Geosynthetically Confined Soil (GCS®) -
Our GCS® walls are especially cost effective. Federally-funded research shows these structures have bearing capacities up to 20 times those of traditional Mechanically Stabilized Earth (MSE) walls. State of the art GCS® technology translates to better retaining walls, bridge abutments, box culverts, foundations, rockfall barriers, avalanche/mudflow deflection barriers and more.
The final product can be a split-face block, natural stone, synthetic stone veneer, stained and sculpted shotcrete or a mesh with natural vegetation.
Open Bottom Culverts : Project 1
Open Bottom Box Culverts are in great demand. This is a demand that is easy to meet with boxes built with Soil Nail Launcher's Geosynthetically Confined
Soils™ technologies that last longer, are quicker to construct, incur less collateral damage and are less expensive, when compared with traditional concrete and steel
arches and boxes.
GRS OPEN BOTTOM BOX CULVERT AT TAMARRON GOLF COURSE WETLANDS CROSSING
A Yenter Companies project by Al Ruckman and Bob Barrett
The “secret” to this new culvert concept is based on pioneering research in Geosynthetically Reinforced Soil (GRS) by the U. S. Forest Service (USFS) in the 1970’s.

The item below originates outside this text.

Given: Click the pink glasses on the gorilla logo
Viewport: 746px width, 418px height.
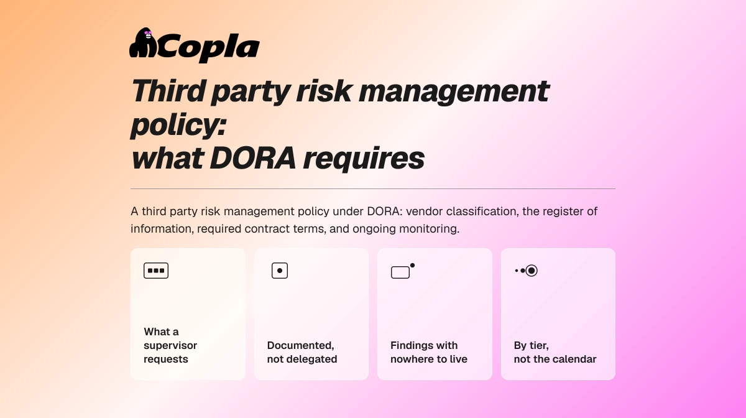Looking at the screenshot, I should point(148,34).
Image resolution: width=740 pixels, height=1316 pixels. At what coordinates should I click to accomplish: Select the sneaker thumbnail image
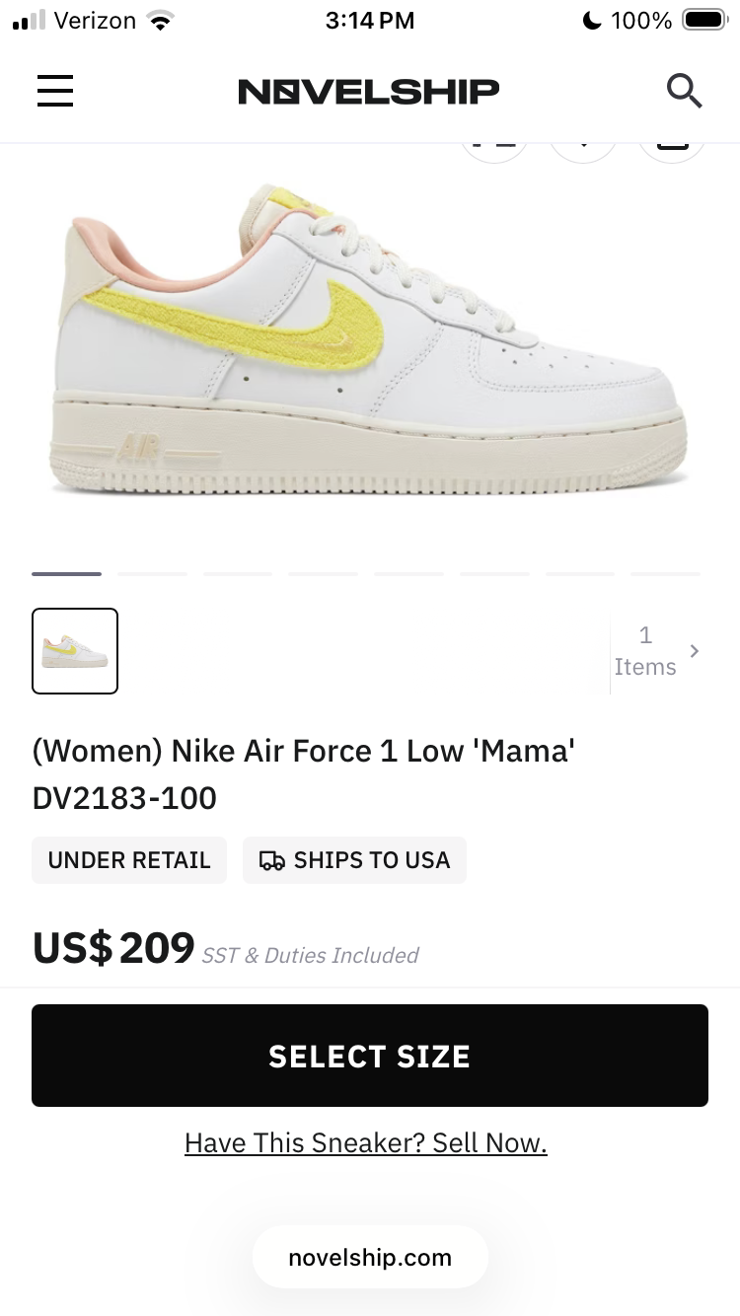(75, 651)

Researchers at Oregon State University also made significant contributions to this effort. The USFS and the Federal Highway Administration (FHWA) published the first
GRS design/construction manual in 1978, authored by Steward, Mohney and Williamson of the USFS.

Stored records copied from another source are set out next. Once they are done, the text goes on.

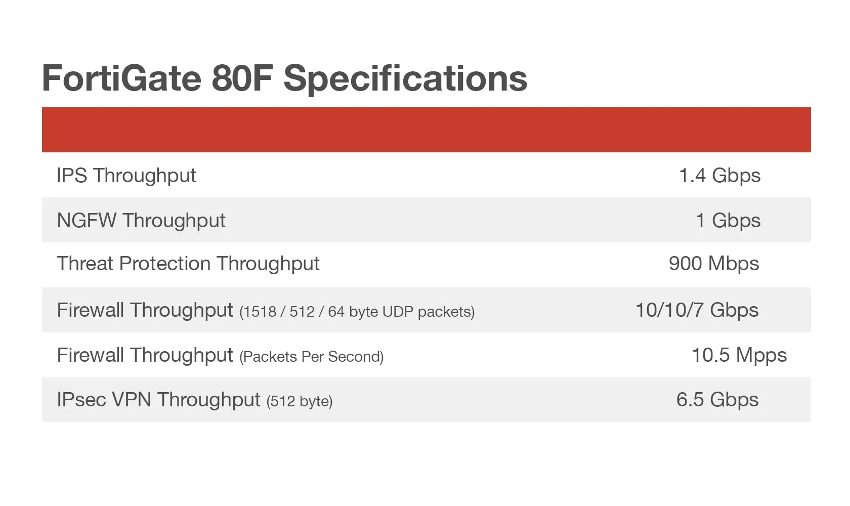This screenshot has width=850, height=506.
Task: Click the 10/10/7 Gbps value
Action: (x=697, y=310)
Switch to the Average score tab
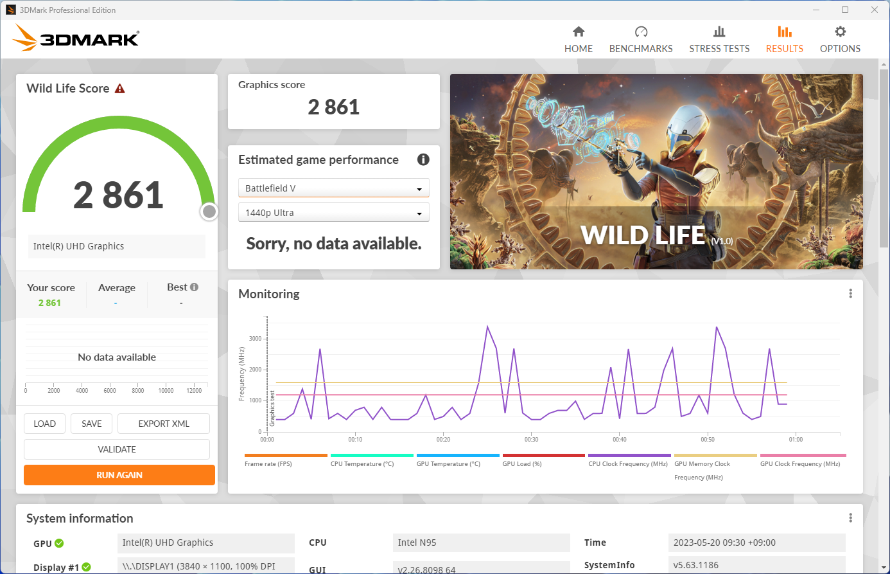The image size is (890, 574). (x=116, y=287)
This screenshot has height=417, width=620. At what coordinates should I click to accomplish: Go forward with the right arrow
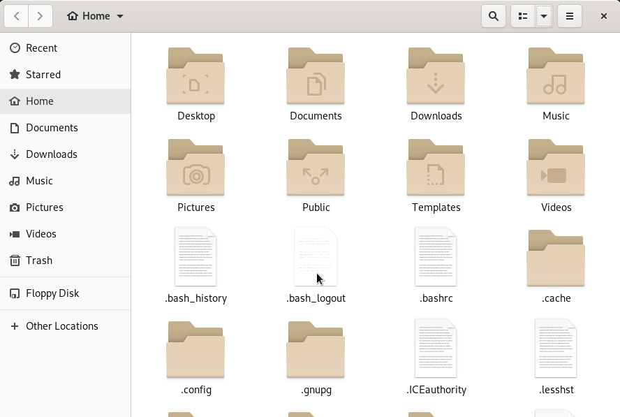pyautogui.click(x=40, y=16)
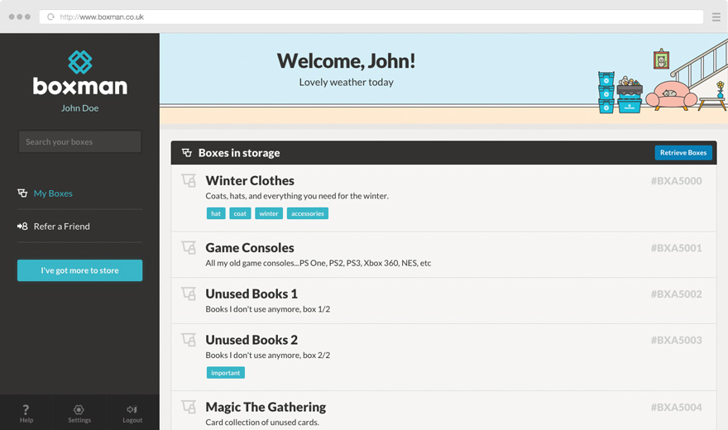Select the "accessories" tag
The height and width of the screenshot is (430, 728).
307,213
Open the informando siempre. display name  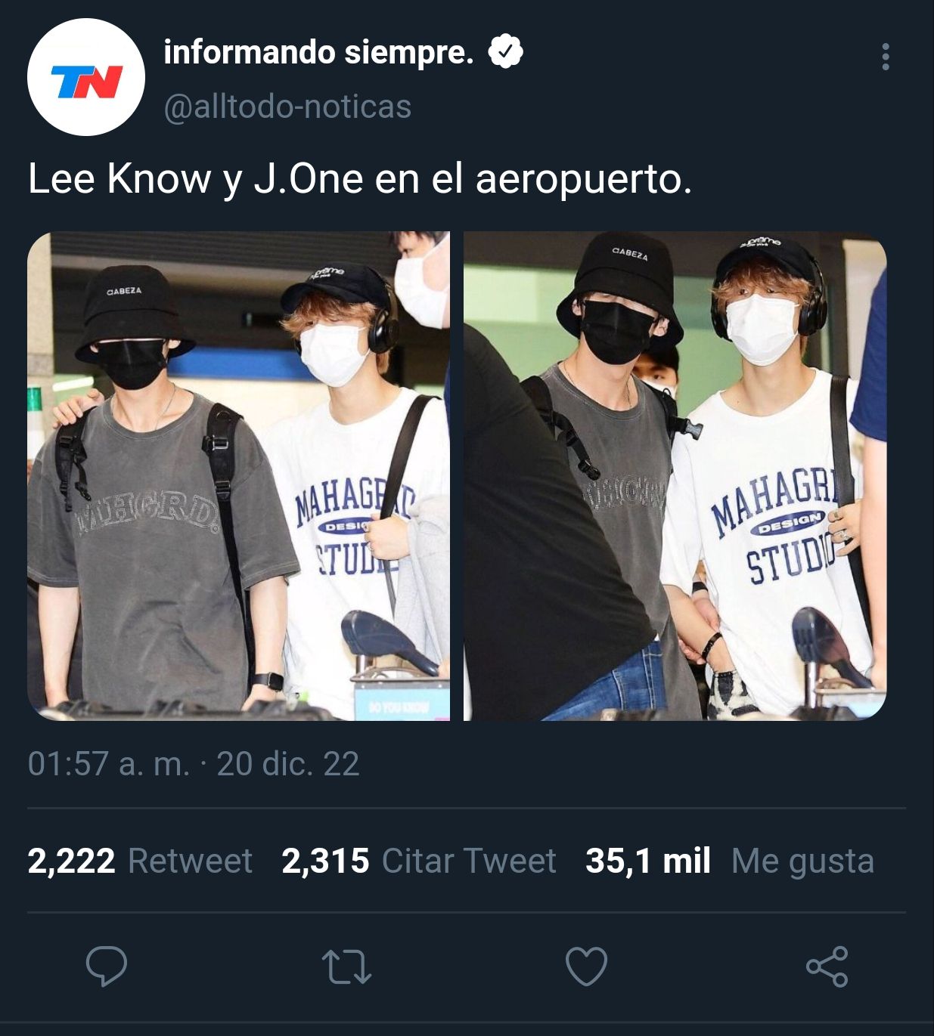click(318, 52)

USFS research was expanded by many other agencies and private enterprises, the most notable being the Colorado Department of Transportation (CDOT) in
partnership with the University of Colorado/Denver (UC-D). This CDOT/UC-D collaboration continued for many years, with total expenditure in the tens of millions of
dollars. Other partners with this CDOT focus were the Colorado Transportation Institute and FHWA’s Turner Fairbank Highway Research Institute. The USFS provided
funds to CDOT and UC-D in 1996 to rewrite their GRS design and construction manual. This document (Design and Construction of Low Cost Retaining Walls by Dr. J.
T. H. Wu) was published by CDOT and continues to represent state-of-the-art in GRS structural design and construction practice.

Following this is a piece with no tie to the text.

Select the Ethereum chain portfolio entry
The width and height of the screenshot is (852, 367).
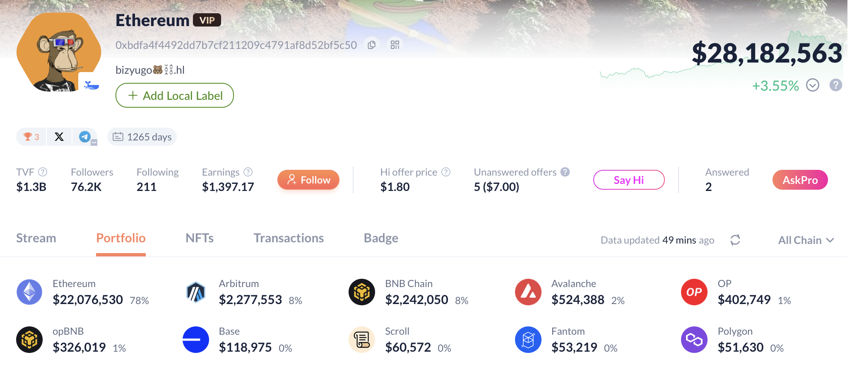click(x=83, y=292)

USFS research demonstrated that GRS was a viable technology for construction of retaining walls and steep slopes. CDOT/UC-D refined this effort and expanded the
applications of GRS to bridge abutments, bridge piers and rockfall impact barriers. Yenter Companies, a design/build engineering group, implemented these research
findings and expanded the application of GRS technologies to Open Bottom Box Culverts. Al Ruckman, then President of Yenter Companies, has constructed several of
these structures. These GRS Open Bottom Box Culverts are indeed easier, quicker, incur less collateral damage and are less expensive in most locales.
Soil Nail Launcher, Inc under the leadership of Bob Barrett and Al Ruckman has continued to improve GRS technologies. We now have evolved to the next generation
ahead of the pack and call our designs Geosynthetically Confined Soil (TM). SNL, Inc. can provide the world's best abutments, boxes, and walls.
Reinforced Bridge Abutment Research : Project 2
GEOSYNTHETICALLY REINFORCED SOIL BRIDGE ABUTMENT AND PIER DEMONSTRATION -
AL RUCKMAN AND BOB BARRETT OF Soil Nail Launcher, Inc. DESIGNED THIS CDOT-FUNDED RESEARCH
NCHRP Project 12-59 provided comprehensive design and construction guidelines for GRS abutments. Project 12-59 Panel Chairman is Bob Barrett, Dr. J. T. H. Wu of
UC-D is Principal Investigator and TRB Senior Program Engineer, Tim Hess is Project Manager. Some of this work is redundant in that many of these constructions exist
around the world.
The reader may surmise by this point that Yenter’s Fortress Abutments are used for the sidewalls of these modern structures. The opening can be any width. Narrow,
it is an Open Bottom Box Culvert. Wider, and it is a bridge. Height can be designed to accommodate any need.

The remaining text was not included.